-- Opening Marker --
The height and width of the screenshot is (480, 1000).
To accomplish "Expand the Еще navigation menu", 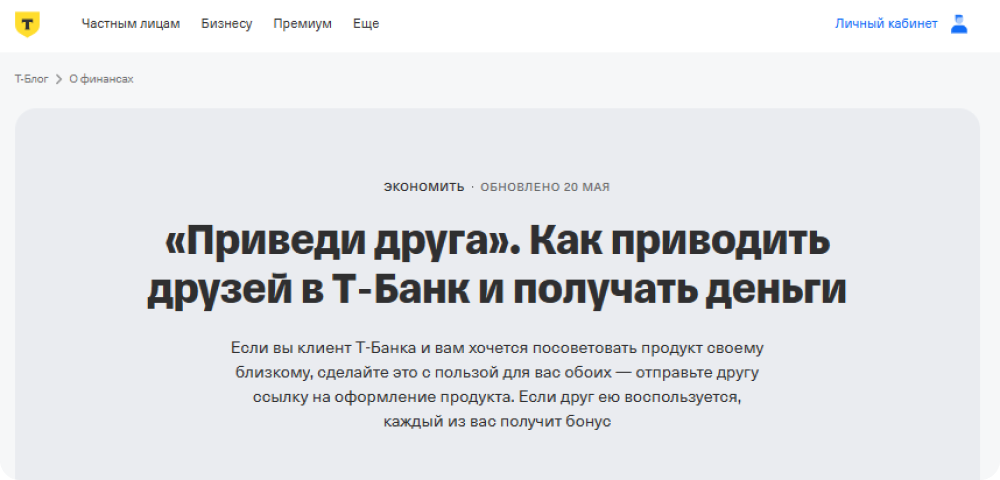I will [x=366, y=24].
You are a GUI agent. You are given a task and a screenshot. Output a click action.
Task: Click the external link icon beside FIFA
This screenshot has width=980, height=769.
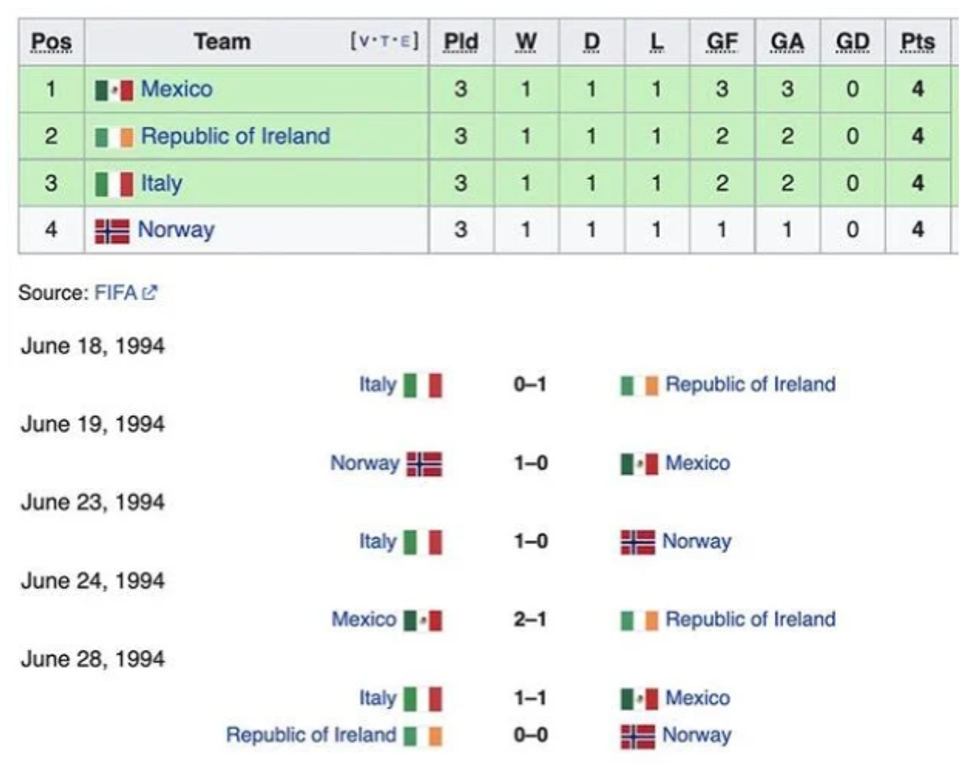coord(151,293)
-- Closing Marker --
-- Opening Marker --
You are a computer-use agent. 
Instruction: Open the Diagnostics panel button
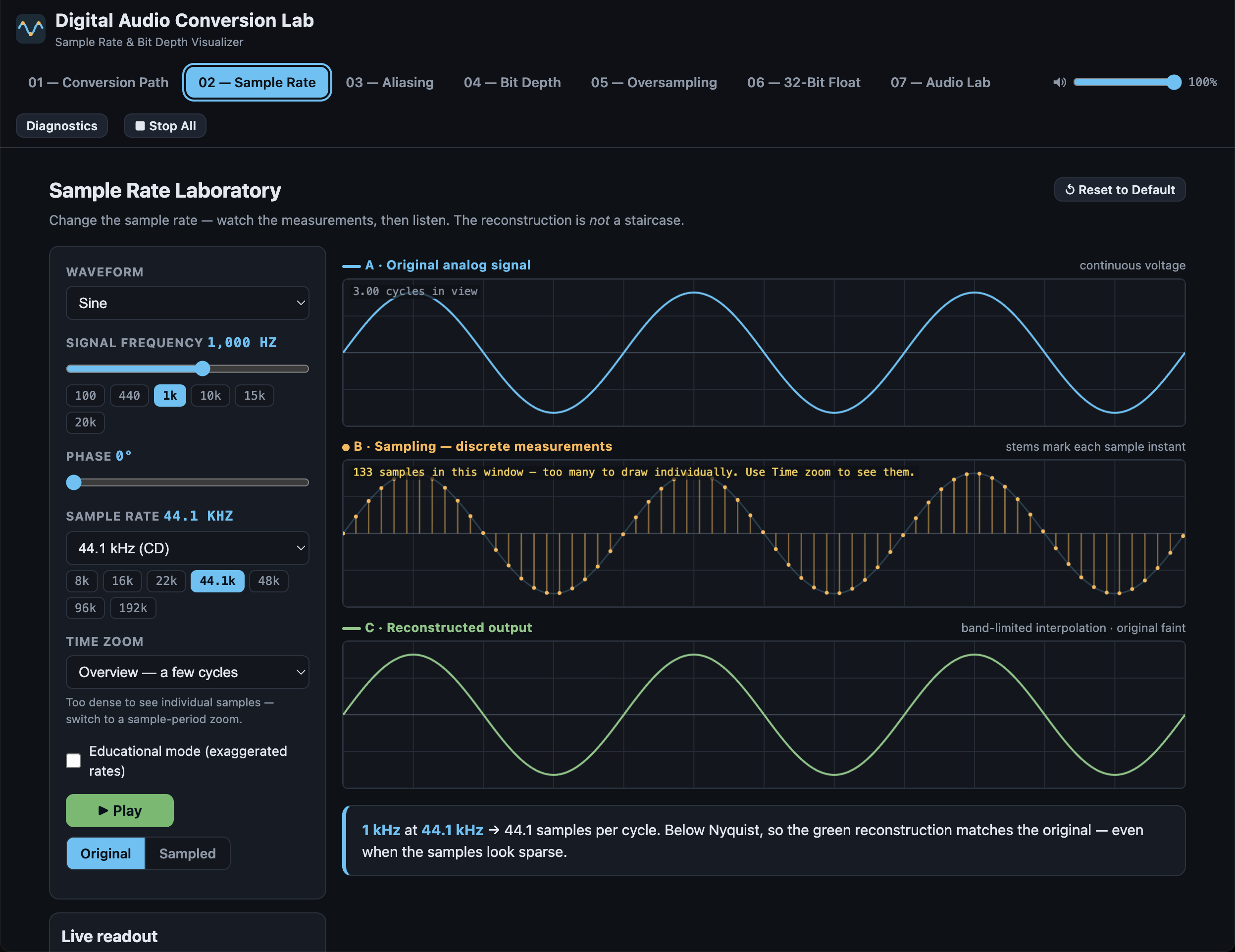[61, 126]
-- Closing Marker --
■ EXERCISE BRIEF ■
Copy out each line in the preceding records that contains "agent".

■ SOLUTION ■
You are a GUI agent. You are given a task and a screenshot. Output a click action.
You are a computer-use agent. 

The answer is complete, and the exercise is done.